### Your objective
Reproduce the entries below, starting at the line containing "Task: Click the Portugal flag icon" and ending at the last line of the entries, with "Spain" substituted for "Portugal" and everything else left unchanged. Leave the pictures out of your answer.

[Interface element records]
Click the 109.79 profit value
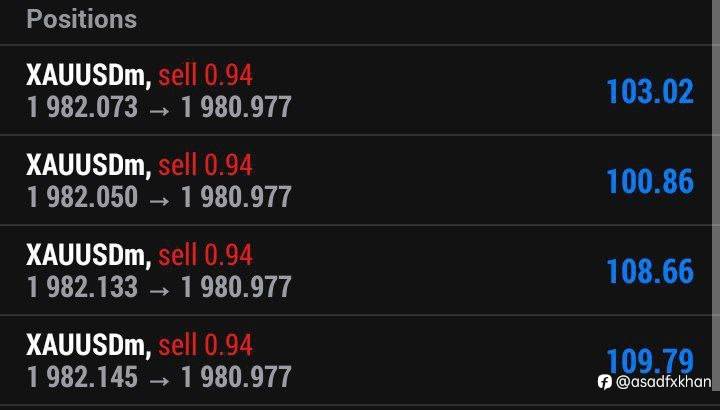Screen dimensions: 720x410 point(649,360)
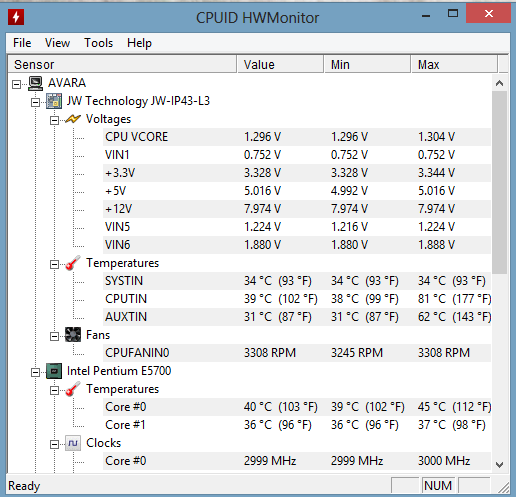Screen dimensions: 516x497
Task: Select the AVARA computer icon
Action: 35,83
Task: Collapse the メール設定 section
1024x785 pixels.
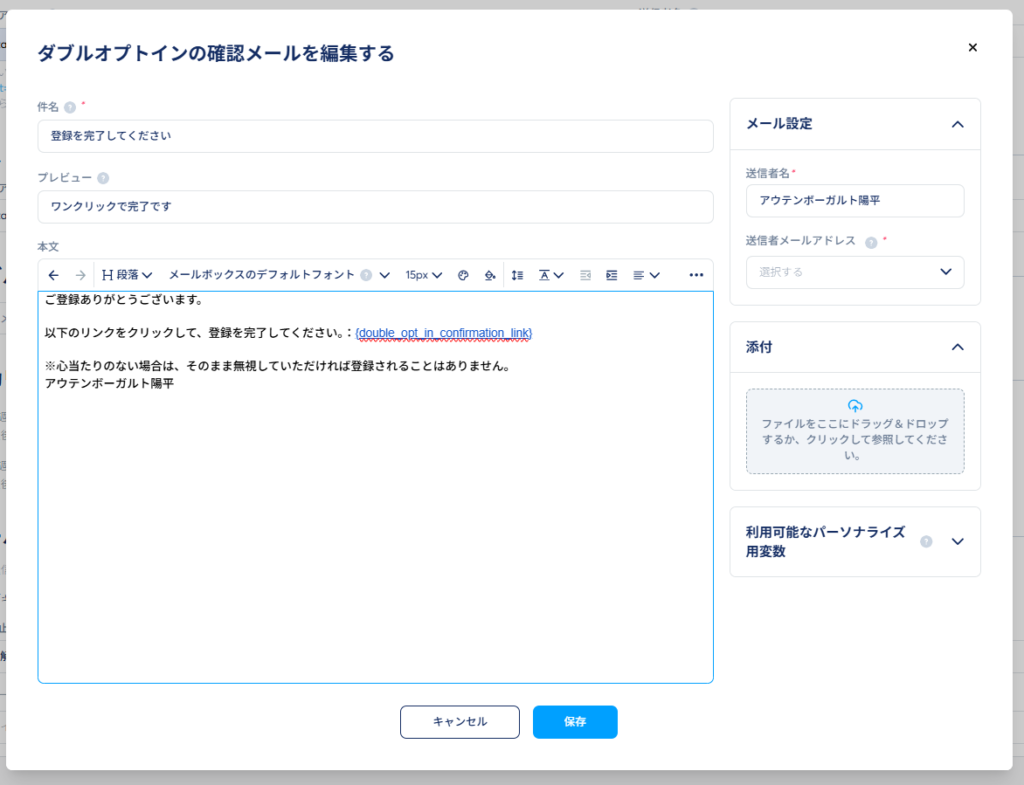Action: [957, 124]

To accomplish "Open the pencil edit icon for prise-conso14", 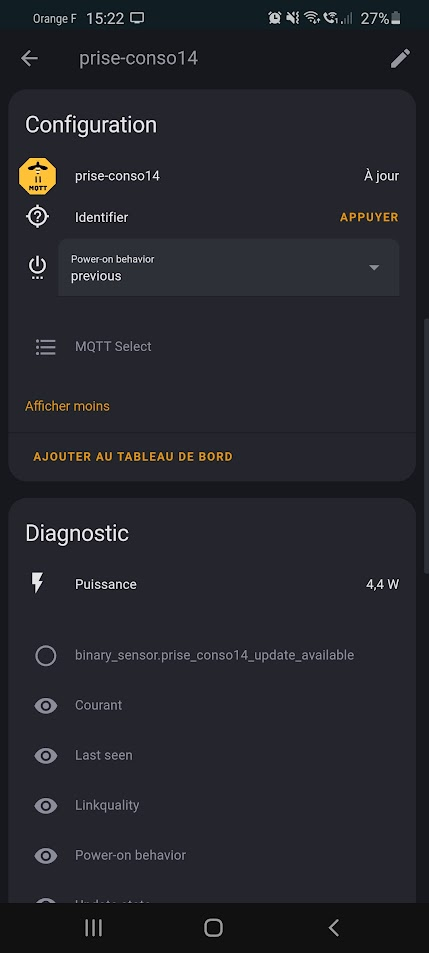I will [x=400, y=58].
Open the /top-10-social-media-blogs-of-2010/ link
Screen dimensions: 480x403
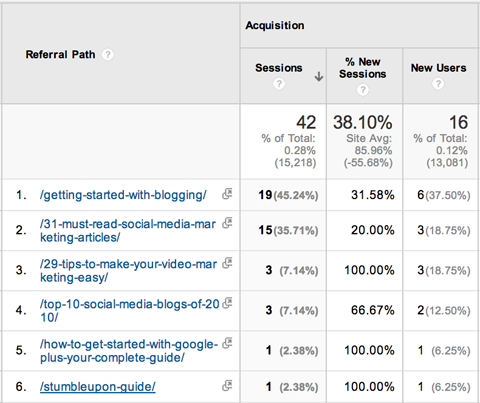click(x=129, y=311)
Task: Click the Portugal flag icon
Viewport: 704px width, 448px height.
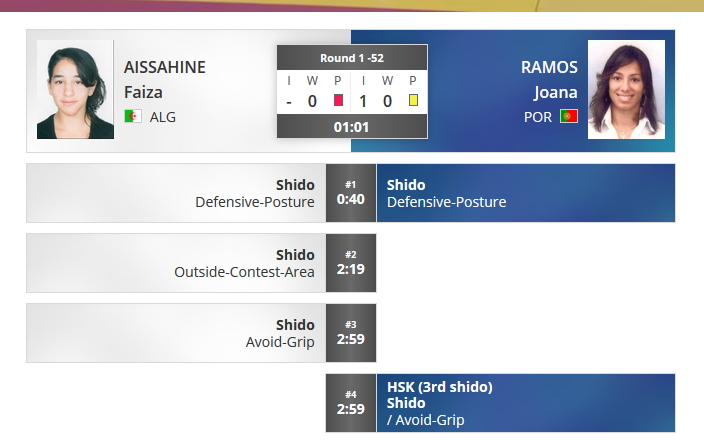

### The reply
Task: Click the Spain flag icon
Viewport: 704px width, 448px height.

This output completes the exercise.